Hi SK,
Three questions here, and we’ve spent more time on the first one;
Market valuation: the article says that stock prices are way ahead of business fundamentals (earnings, assets)—a clear warning sign. We’re now in the “strongly overvalued” zone—the biggest bubble in my model’s history, exceeding even the Dot Com Bubble of 2000. It sights various examples of over valuation followed by crashes. We hate to use the term, this time is different, but it is. Every time is different! We’re not saying the market may not experience weakness, and there won’t be crashes again, but our observations are these:
- Comparing S&P 500 valuations in 1970 to today has little relevance. At that time, the S&P 500 was made up of 22% Industrials, 20% Staples and just 2% in Technology. Today, Technology makes up 30.7% of the S&P 50o while Industrials makes up 8.5% and Staples make up 6.3%. A technology company can scale a lot quicker and grow earnings faster than a staple or an industrial, and they should attract higher valuations. The S&P 500 should trade at a higher multiple today than then because the composition is a lot different.
- The article also sights assets as a measure, though, we would argue the definition of assets has also changed and how they are valued. i.e. more than just plant and equipment.
- The Dot Com Bubble is used however this was characterised by not only profitless tech, but tech not even producing a lot of revenue. The Tech today is a lot different to DotCom tech. Before the bubble burst, the S&P was on 30x earnings with tech making up 28% of the S&P. Today, tech makes up more and the index trades on 23x, and we’d argue the tech companies today are a lot bigger and more robust.
- Central banks and Governments have shown a greater willingness to act to avoid these sorts of meltdowns in recent years using unconventional monetary policy, which reduces the boom-and-bust nature of markets.
Ultimately, we think it’s too simplistic to compare past valuations using the same measure at the index level, because the index is simply so different today than it was in many of those examples. And further, we don’t think valuation is a reason for big meltdowns in isolation.

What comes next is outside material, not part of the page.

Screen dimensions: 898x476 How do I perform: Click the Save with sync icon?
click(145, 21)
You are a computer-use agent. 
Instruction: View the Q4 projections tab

Raiz Invest(RZI): We do like the fractional investing aps, however Raiz is very small at a $63mn market cap with very low turnover, a low level of earnings, operating in a very competitive space.
GARP and QUAL ETFs traded on the ASX are very similar on balanced we prefer the QUAL, just, due to its sheer size but the costs are slightly higher. In line with comments above we could happily buy either into dips.
- QUAL expense ratio is 0.4% and total assets of $7.3bn compared to the GARP ETF with $22mn and costs of 0.3%.